Task description: Copy everything from the line containing "Screen dimensions: 953x1232" down through the line containing "Action: click(109, 555)", substituting "caret" for "cursor" and leaving everything else unchanged. Omit the pictures from your output.

Dataset content:
* * *

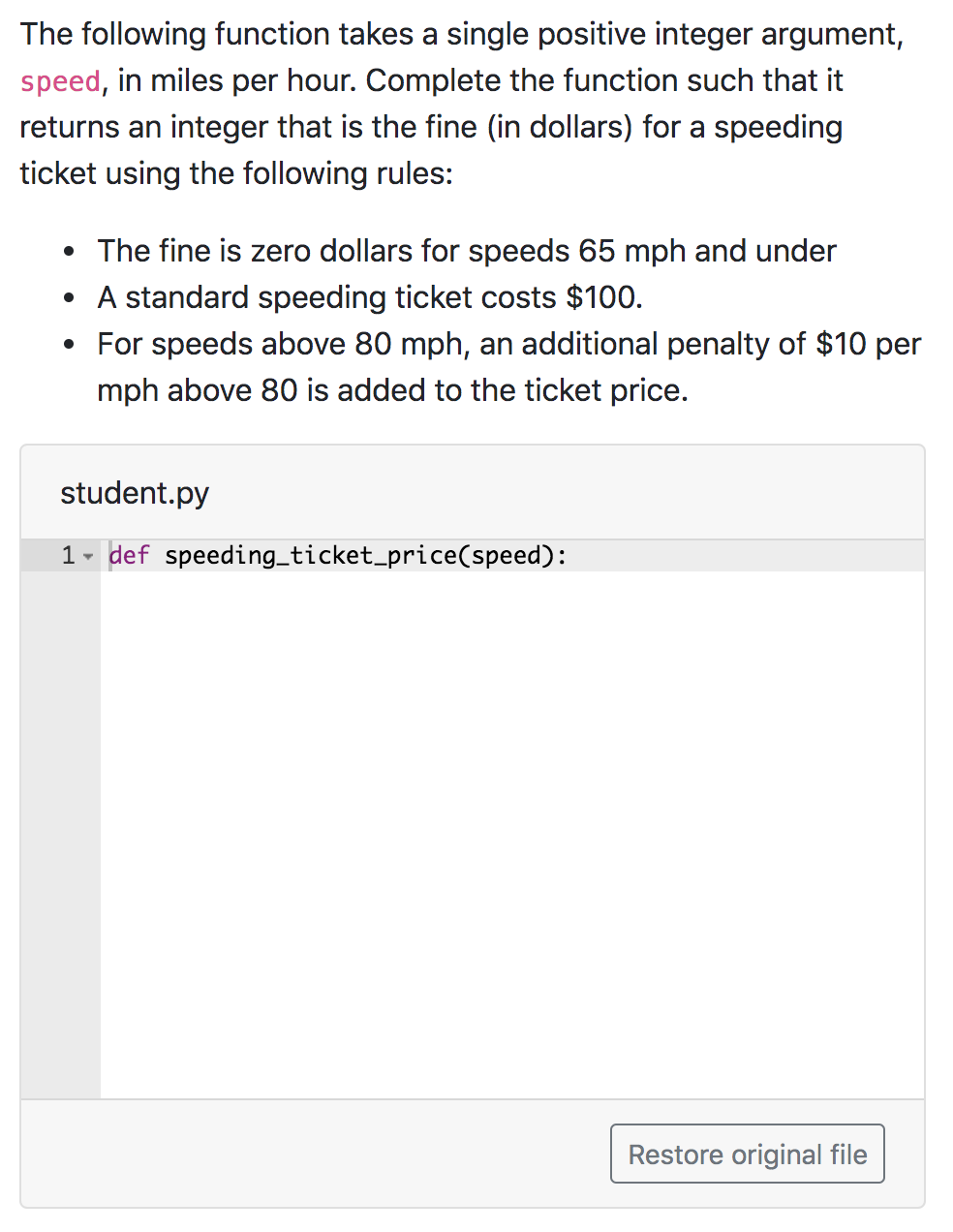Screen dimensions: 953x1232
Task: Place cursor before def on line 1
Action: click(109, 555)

* * *

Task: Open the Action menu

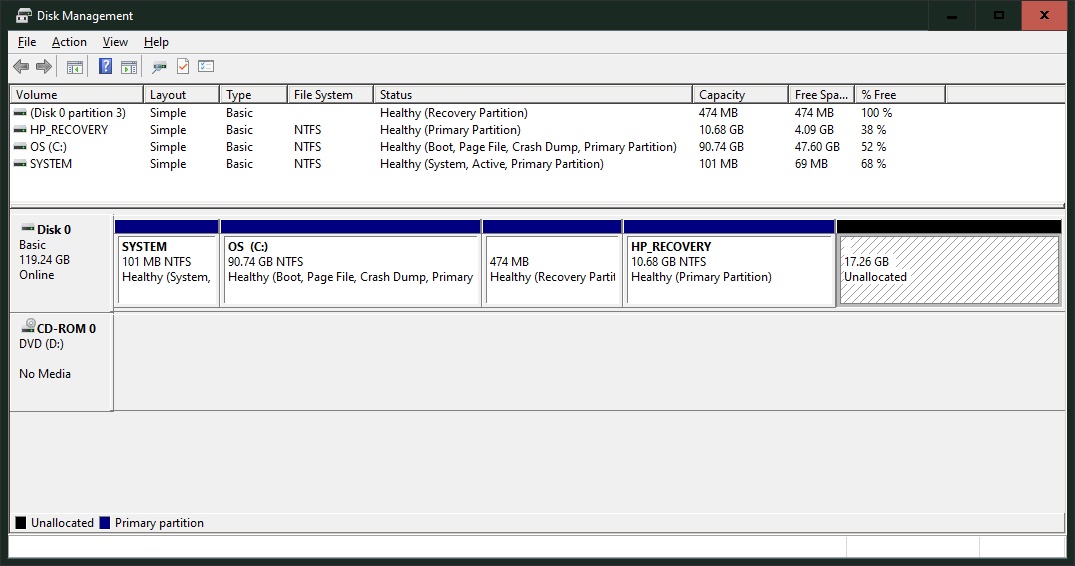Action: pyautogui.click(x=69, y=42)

* * *

Solution to the problem:
Screen dimensions: 953x1232
Task: Place caret before def on line 1
Action: click(109, 555)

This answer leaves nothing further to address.